▶ Instructions for the task
Pick up the passage below on fears of a U.S. government debt default and continue it from its final sentence.

▶ Page text
************
"People need on an individual basis to continuously reduce their personal levels of debt."
- Julie Murphy Casserly, president of JMC Wealth Management in Chicago
On Tuesday the yield on one month Treasury bills hit the highest since late last year, trading around 0.16%, almost 14 basis points higher from a week earlier, another sign investors are getting increasingly concerned about the prospects of the U.S. government default. Obama administration already said a default would be "catastrophic" and could drag the world's largest economy into a crippling depression. Some analysts already suggested consequences for ordinary Americans would mean a drop in stocks, a likely interruption of government payments, like Social Security or Medicare reimbursements, while bonds will suffer significant losses and investors could lose the substantial part of their investment. According to Deutsche Bank projections, in case a convincing sing of an imminent deal do not emerge by Friday, the S&P 500 will plunge to 1650. In case the United States misses an interest payment, the index will crash to 850.
************
▶ Record excerpts
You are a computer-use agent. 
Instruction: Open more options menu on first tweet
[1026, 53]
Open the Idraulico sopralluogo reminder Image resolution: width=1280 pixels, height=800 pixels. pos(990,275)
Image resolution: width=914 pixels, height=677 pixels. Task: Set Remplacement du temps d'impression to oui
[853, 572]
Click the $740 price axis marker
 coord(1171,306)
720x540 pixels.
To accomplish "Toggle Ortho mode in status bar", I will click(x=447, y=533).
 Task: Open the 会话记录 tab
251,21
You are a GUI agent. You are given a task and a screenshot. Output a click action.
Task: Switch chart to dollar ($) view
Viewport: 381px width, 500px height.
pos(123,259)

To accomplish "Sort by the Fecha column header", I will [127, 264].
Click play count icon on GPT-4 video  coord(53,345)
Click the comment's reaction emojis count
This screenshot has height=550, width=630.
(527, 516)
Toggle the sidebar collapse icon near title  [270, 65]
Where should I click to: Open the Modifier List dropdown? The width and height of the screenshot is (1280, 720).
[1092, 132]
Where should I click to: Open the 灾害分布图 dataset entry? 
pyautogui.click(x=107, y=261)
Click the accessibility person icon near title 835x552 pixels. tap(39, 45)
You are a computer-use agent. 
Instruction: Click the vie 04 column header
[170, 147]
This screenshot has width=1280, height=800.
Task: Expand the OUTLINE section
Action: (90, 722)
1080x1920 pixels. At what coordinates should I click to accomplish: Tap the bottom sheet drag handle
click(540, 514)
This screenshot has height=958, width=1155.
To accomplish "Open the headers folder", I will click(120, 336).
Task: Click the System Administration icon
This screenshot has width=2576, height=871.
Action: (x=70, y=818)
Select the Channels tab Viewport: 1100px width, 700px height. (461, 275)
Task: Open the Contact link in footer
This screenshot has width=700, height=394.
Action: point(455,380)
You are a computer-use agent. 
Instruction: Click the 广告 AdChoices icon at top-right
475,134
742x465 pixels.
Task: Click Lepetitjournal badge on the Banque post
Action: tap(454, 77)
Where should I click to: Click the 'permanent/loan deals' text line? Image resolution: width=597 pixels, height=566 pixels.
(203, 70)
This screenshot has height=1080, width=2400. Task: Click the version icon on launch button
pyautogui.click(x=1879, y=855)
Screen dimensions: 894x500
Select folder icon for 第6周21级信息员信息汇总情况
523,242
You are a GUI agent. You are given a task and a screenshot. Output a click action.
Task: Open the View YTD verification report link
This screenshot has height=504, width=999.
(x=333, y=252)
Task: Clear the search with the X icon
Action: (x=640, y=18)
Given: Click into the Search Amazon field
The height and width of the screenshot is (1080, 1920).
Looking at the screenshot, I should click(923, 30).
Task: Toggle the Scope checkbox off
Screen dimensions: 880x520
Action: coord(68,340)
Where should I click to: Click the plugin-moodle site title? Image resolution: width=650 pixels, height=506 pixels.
************
▶ Written answer
Meanwhile, analysts already are trying to calm down markets by mentioning crucial things to remember in case of a default. In the wake of a potential default, investors have to hold adequate cash levels, stay calm, rebalance their portfolio, turn to a global investment perspective and buy downside portfolio protection. Despite gloomy prospects, the reality is likely to be less extreme though still highly devastating.